Comparison of measured values of microalgal densities obtained using the cell counter with those obtained using hemocytometry. Cell densities of P. kessleri (a), Chlorella-like symbiotic alga isolated from P. bursaria (b) and sea algae (c) were ascertained using the cell counter and a hemocytometer. Measured values obtained using the cell counter with (black solid line) or without the fluorescence filter (blue solid line), and those using the hemocytometer (red dotted line) are shown. (d) A merged image of a bright field image is shown with the corresponding fluorescence image. With no fluorescence filter, algal debris or grimy stains on the counting glass plate (arrowheads) might engender false recognition. By default, no original image from the cell counter has a scale bar.

Figure 5

Statistical evaluation on accuracy of measurement values using the cell counter. These panels take Chlorella-like alga from P. bursaria, for example. To evaluate whether each value using the cell counter (black circle) is included in the variation from hemocytometry (red circle), values from the cell counter were subjected to Smirnov–Grubbs outlier testing. An asterisk denotes an outlier value.

Figure 6

Measurement accuracies of the cell counter and a hemocytometer. (a) The CV obtained from the cell counter (black circle) was compared with that from a hemocytometer (red circle) by density. (b) Image taken at cell density rather than 10⁷ cells/ml. (c and d) These photographs present enlarged views of panel (b). By default, images (panels (b–d)) from the cell counter have no scale bar.

Figure 7

Detection of algal status using the cell counter. (a–c) These graphs show 3D fluorescence excitation-emission matrix spectrographs of a medium solution and Chlorella-like algae with or without heat treatment. (d) Difference spectra between the 3D fluorescence excitation-emission matrix image of control algae and that of only medium, and between that of heated algae and that of only medium using software (Adobe Photoshop; Adobe Systems Inc.).
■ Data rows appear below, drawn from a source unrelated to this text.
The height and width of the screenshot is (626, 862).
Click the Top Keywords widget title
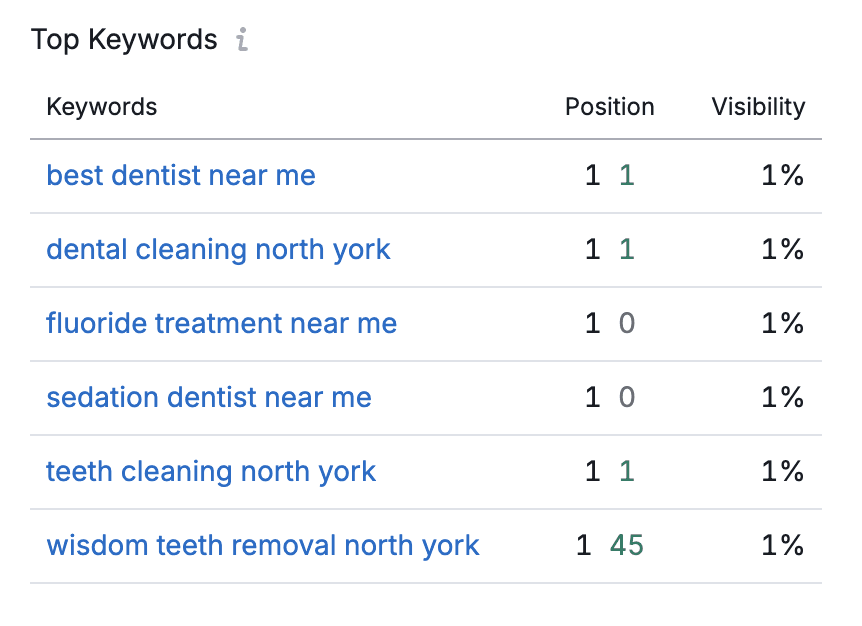pyautogui.click(x=124, y=40)
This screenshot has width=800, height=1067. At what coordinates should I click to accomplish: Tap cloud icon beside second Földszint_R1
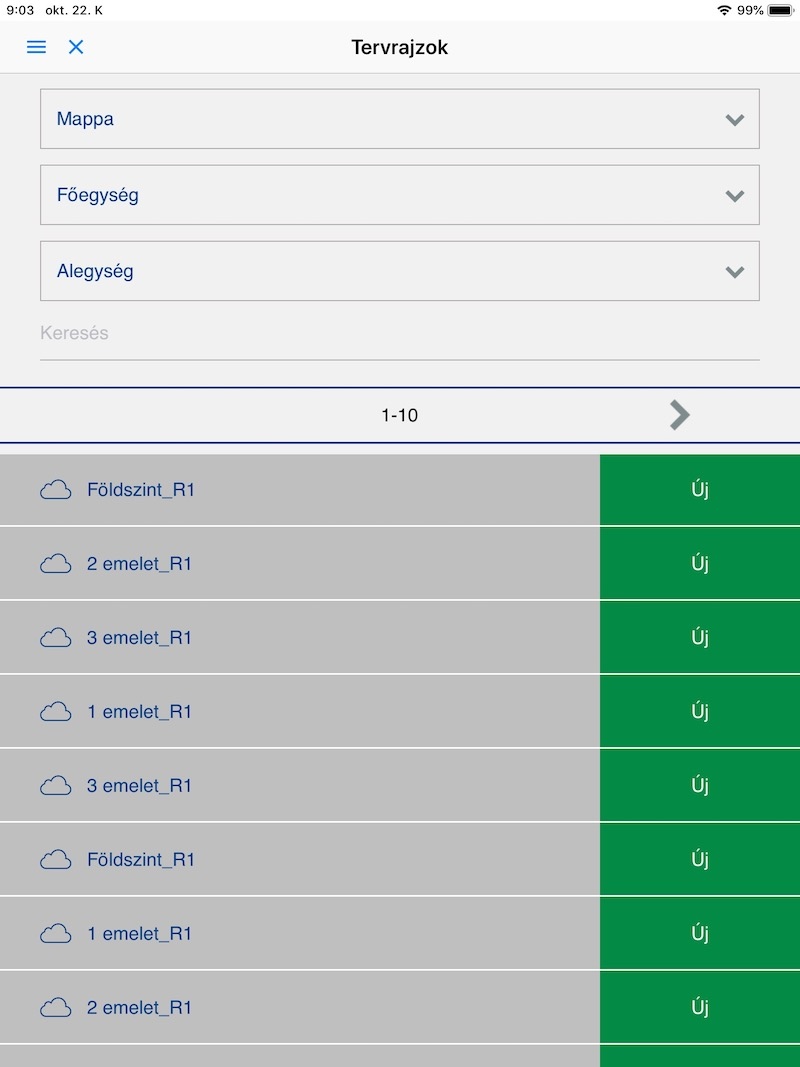pyautogui.click(x=56, y=859)
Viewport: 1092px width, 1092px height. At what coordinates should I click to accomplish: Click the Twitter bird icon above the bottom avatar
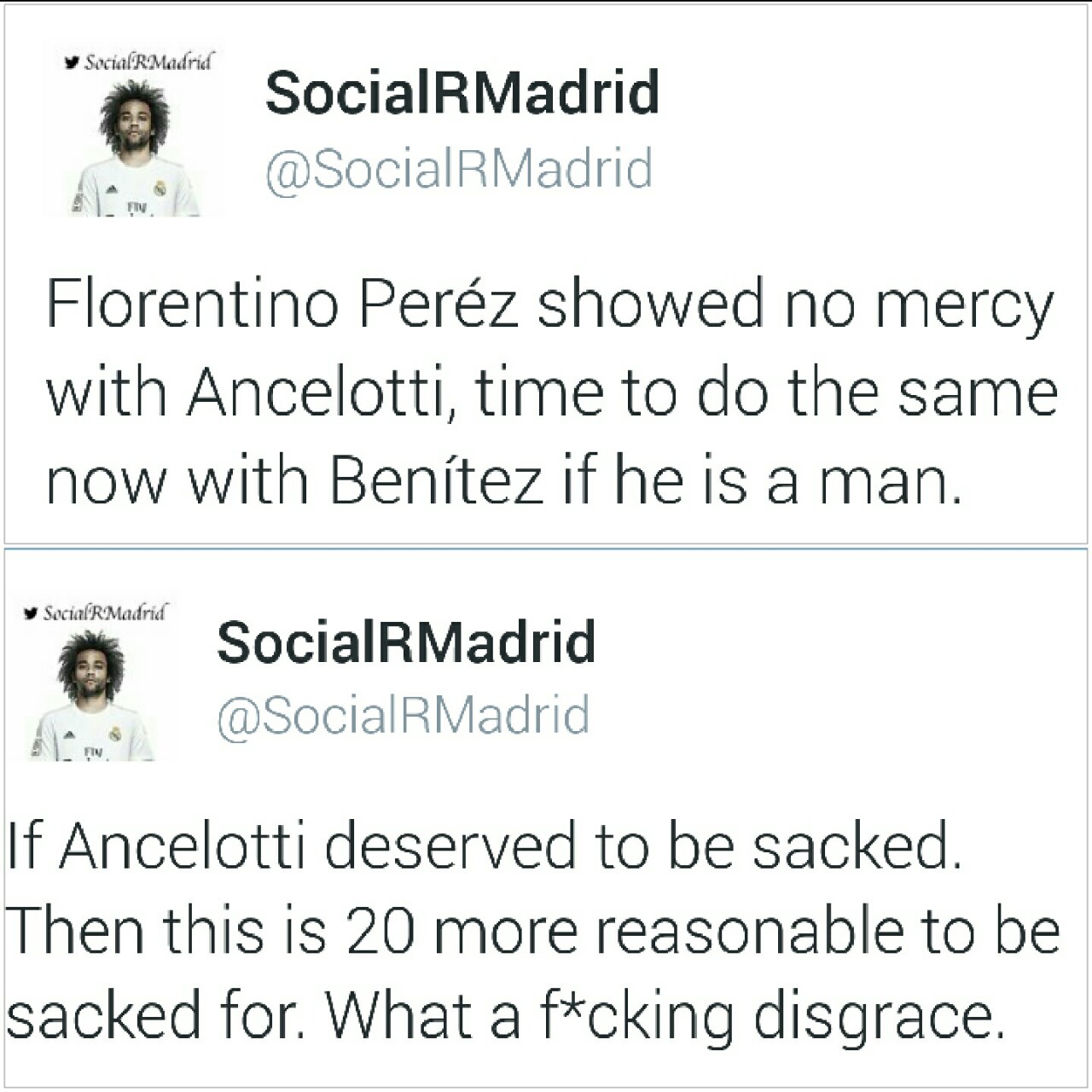tap(32, 613)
Fluorescence signals corresponding approximately to chlorophyll fluorescence are enclosed within a white dotted line. (e–g) Changes of algal status were evaluated using the cell counter before (black line) and after heat treatment (red line) of each alga. Panels (e),(f), and (g) respectively present results for P. kessleri, Chlorella-like algae, and sea algae. Signals show more than 100 relative fluorescence for P. kessleri and Chlorella-like algae and those with more than 50 relative fluorescence for sea algae.

Figure 8

Detection of photosynthetic microbes other than cultured unicellular algae using the cell counter. A pond sample as an environmental sample is shown in panel (a) and the corresponding fluorescence image (b). Panels (a’), (b’) and (b”) respectively portray magnified images of panel (a) and (b). Panel (b’) depicts a merged image of the bright image with the corresponding fluorescence image. A river sample is also shown in panel (c) and the corresponding fluorescence image (d). Panels (c’) and (d’) respectively depict magnified images of panels (c) and (d). (e) Micrograph of P. bursaria using light microscopy, but not the cell counter. A bright field image (f), the corresponding fluorescence image (f’), and both merged image (f”) of P. bursaria from the cell counter are shown. Although a single P. bursaria cell is shown in both the bright field and the corresponding fluorescence image, the cell was recognized falsely as clumps of cells. By default, no original image from the cell counter has a scale bar. To make algae more visible, each image is shown at arbitrary magnification.